Species of gastropod

Scrinium neozelanicum is a species of sea snail, a marine gastropod mollusk in the family Mitromorphidae.

==Description==
The length of the shell attains 10 mm, its diameter 4.8 mm.

(Original description) The small, ovate, solid shell is slightly turriculate. It shows blunt axial ribs and spiral lirae, maculated with brown and white below the shoulder. The sculpture consists of rather distant, low, rounded axial ribs, nine to ten on the body whorl, extending on the spire whorls from the angle to the suture below, but only over the periphery on the body whorl. They are crossed by subequal, flat, spiral lirae, fine on the shoulder, broad upon the base, separated by linear interstices. The colour of the protoconch is flavescent, the other spire whorls are yellowish or brownish white, maculated with brown and white below the shoulder. The ribs are usually white, the interstices brown. The body whorl is light brown below the maculations on the periphery.
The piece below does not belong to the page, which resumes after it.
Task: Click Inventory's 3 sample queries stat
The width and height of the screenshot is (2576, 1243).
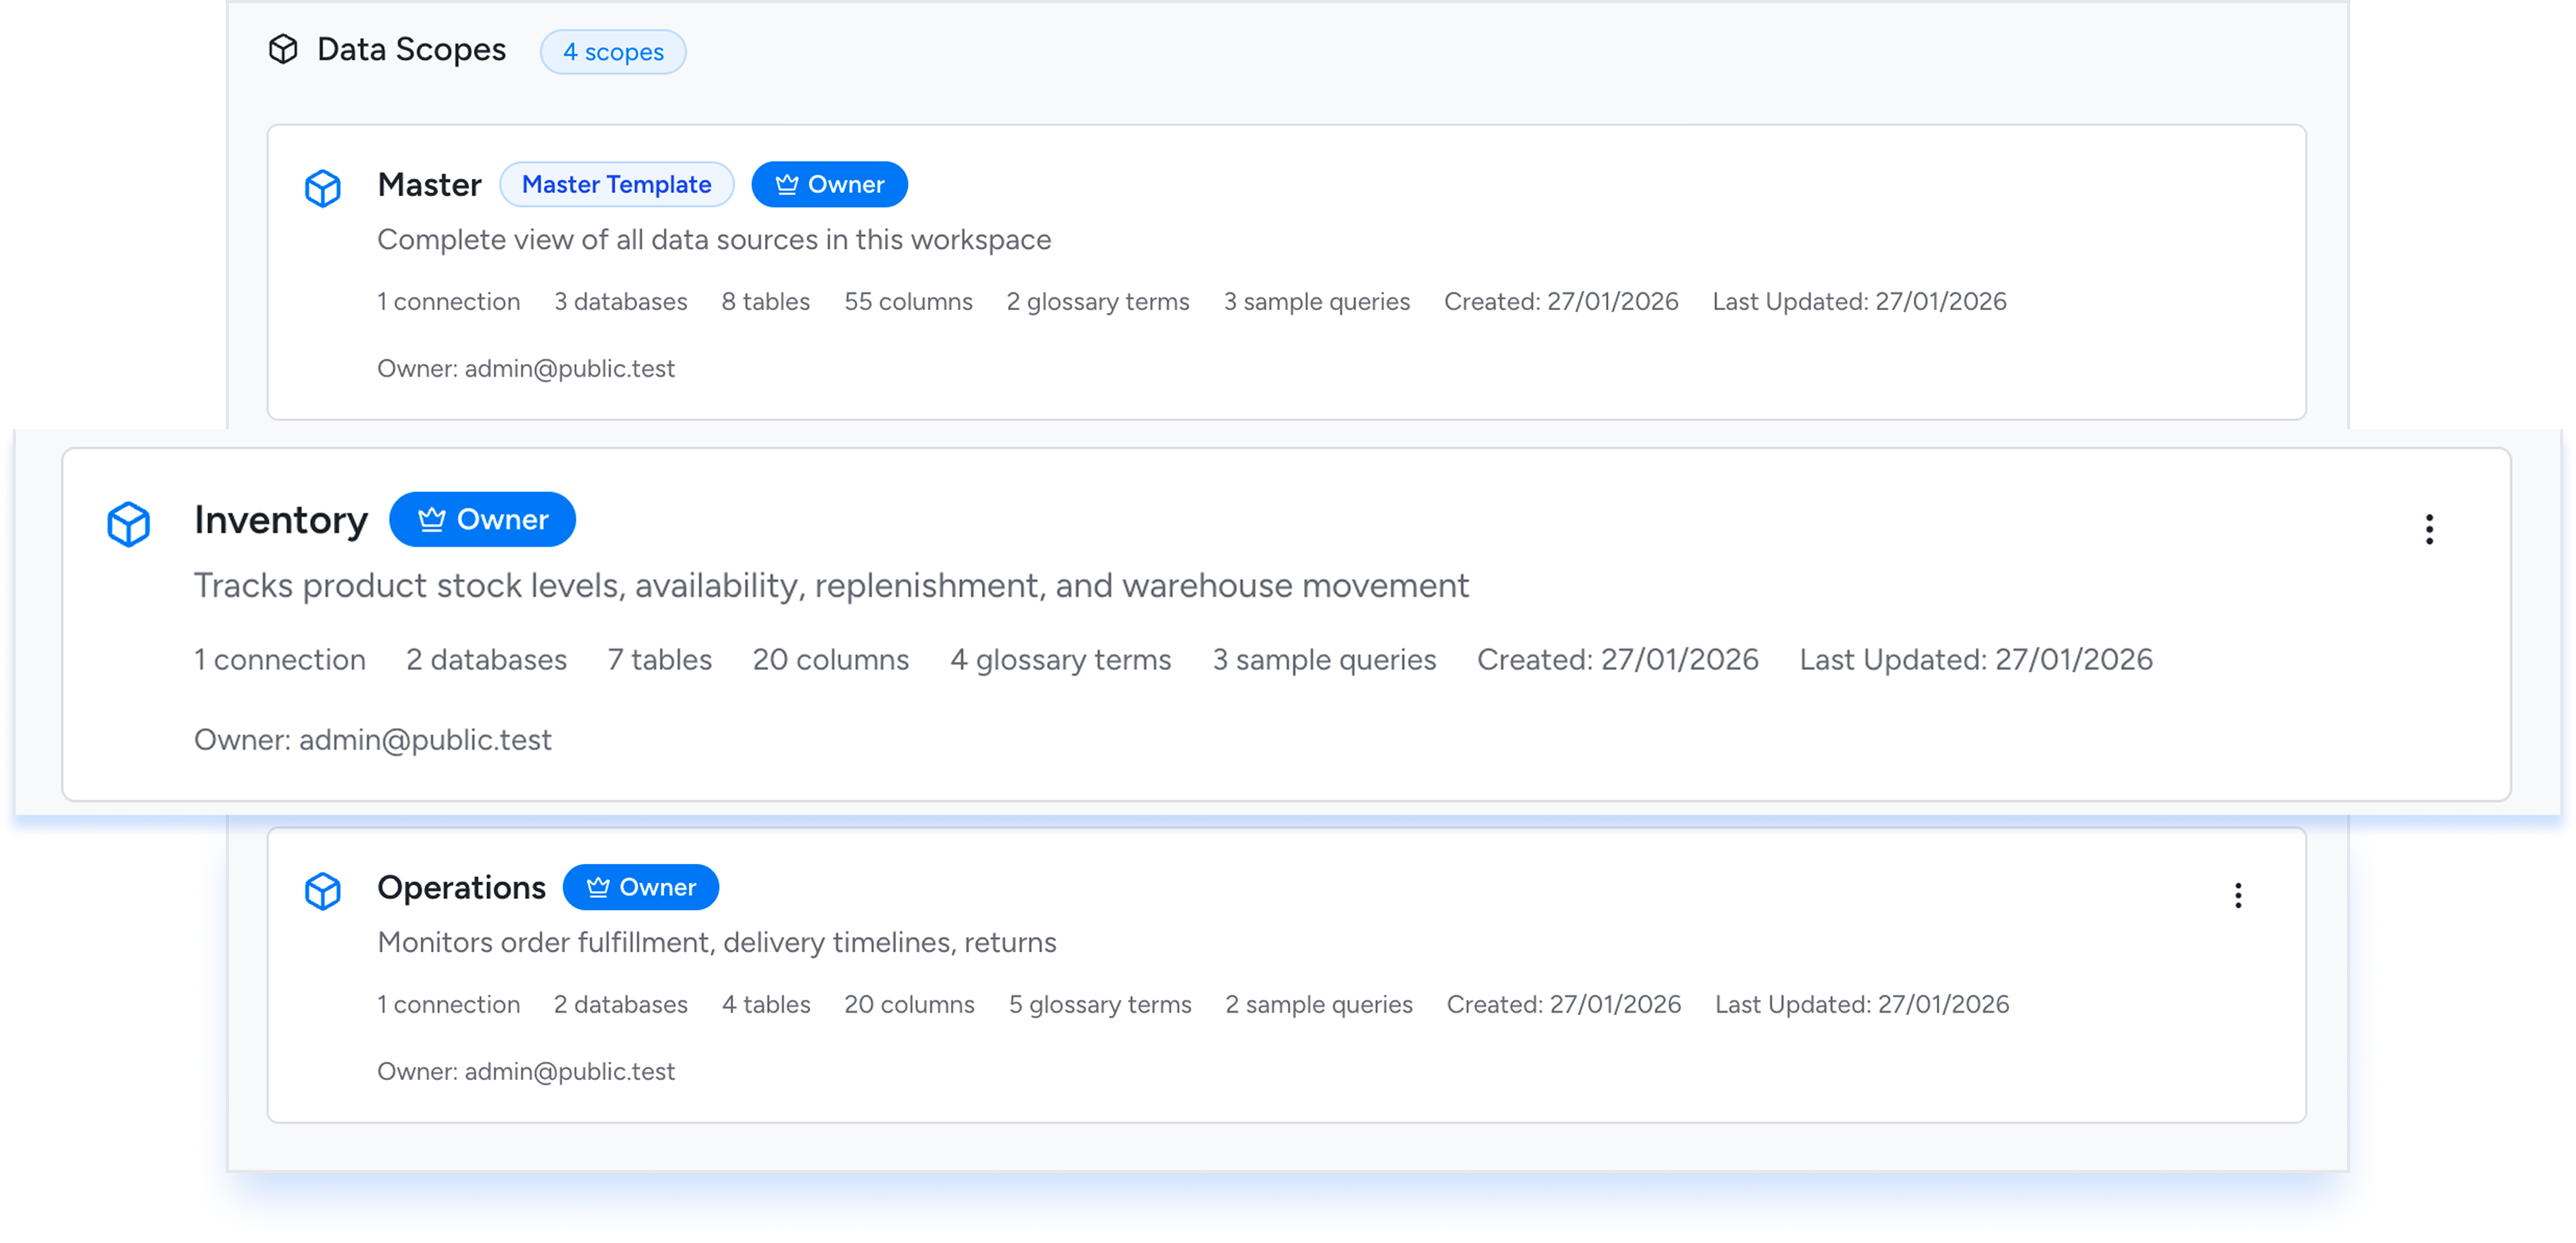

The aperture is fulvous inside. The spire is conic, turriculate, very little higher than the aperture. The protoconch is papillate and consists of two smooth convex whorls. The shell contains 6 whorls, the last high in proportion, with a sloping, broad, and lightly excavated shoulder, slightly convex below the inconspicuous angle. The body whorl is convex, but faintly contracted at the base. The suture is distinct, but little impressed. The aperture is lightly oblique, elongately oval, angled above, with a rudimentary, broad, and truncated siphonal canal below. The outer lip is convex, rather thin and sharp, smooth inside, with a very slight broad sinus below the suture. The columella is vertical, excavated toward the parietal wall, slightly turned to the left below. The inner lip is narrow, thin, spreading over the convex parietal wall, tapering to a fine point below and extending to the base of the siphonal canal. The oval operculum is very small, length 2.1 mm., the nucleus apical.

==Distribution==
This marine species is endemic to New Zealand off Northland to Bay of Plenty.